Planned out, not impulse, she thought as she made notes. Not anger but sorrow. "You sound tired."

"I am. I'm very tired. I've done my best, but it's never quite good enough. It's exhausting to never be quite good enough."

"I'm sure you've done your best. It's hard, don't you think, to make important decisions when you're tired and upset? You sound tired and upset. I'd like to help you, Mr. Brinker. I'd like to help you work this all out so you can make the right decision for your family."

"I painted this living room. Kate picked the color. I didn't like it too yellow-and we argued. Remember, Kate? We fought over the yellow paint right there in the Home Depot, and she won. So I painted it.

And she was right. It's sunny in here. She was right."

Living Room, Phoebe wrote on her pad, circling it. "You did the painting. I'm terrible at painting.
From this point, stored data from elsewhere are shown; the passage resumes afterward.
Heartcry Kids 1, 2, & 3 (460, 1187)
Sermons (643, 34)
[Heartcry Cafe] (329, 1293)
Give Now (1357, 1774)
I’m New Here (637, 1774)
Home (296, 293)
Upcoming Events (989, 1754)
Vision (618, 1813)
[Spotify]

Can't get the cutting-in part. Have you and your family lived here long?"

"Ten years. It's a good place to raise children. That's what we thought. Good neighborhood, good schools. We need a bigger house, but…"

"Your family's grown." Family, family, family, Phoebe told herself. Focus on family. "How many children do you have?"

"Three. We have three. We didn't plan on Penny. We couldn't really afford…"

"Penny's your youngest, then? How old is Penny?"

"Two, Penny's two."

Phoebe heard an excited child's voice call: "Daddy!"

"Is that her I hear?" Now she heard a choked sob from Brinker and kept talking. "She sounds very sweet. I have a little girl. She's seven, and I just wonder where the years went. I love her more than anything. She sure keeps me busy, though. I imagine your family keeps you very busy."

"I've done my best. I don't know why it's not enough. If I'd gotten the full professorship, we could afford a bigger house."

"You sound discouraged. It must be hard. You have an older daughter, is that right? Jessie, and then a boy in the middle, Aaron. Your wife, Kate, and you must be very proud. Still, it's a lot of work. I understand that. A lot of worry."

"I needed that professorship. I needed tenure. I needed Kate to understand."

The use of past tense, and the despair, set off alarms. "Tell me what you need Kate to understand, Mr. Brinker."

"That I can't do any more than I can do, or be more than I can be. But it's not enough. I'm the husband, I'm the father. I'm supposed to make it work. But things fall apart; the center cannot hold."

"That's Yeats, isn't it?" She closed her eyes, hoping she hadn't made a mistake.

There was a beat of silence. "Yes. You know Yeats?"

"Some. And I think sometimes that's true, things do fall apart, or seem to. The center can't always hold it all. But I also think things can be rebuilt, or reformed, and the center shored up again to hold it all differently. What do you think?"

"Once it falls, it's not the same."

"Not the same, but still there."

"My family's fallen apart."

"But they're still there, Mr. Brinker, and I hear how much you love them, every one of them. I don't believe you want to hurt them. Or that you want to hurt them by hurting yourself. You're the father."

"Weekend father. Perish instead of publish."

"I hear you're discouraged, and you're sad. But you're not ready to stop trying. You and Kate, eighteen years together, and those beautiful children you've made together. You don't want to stop trying. You love them too much."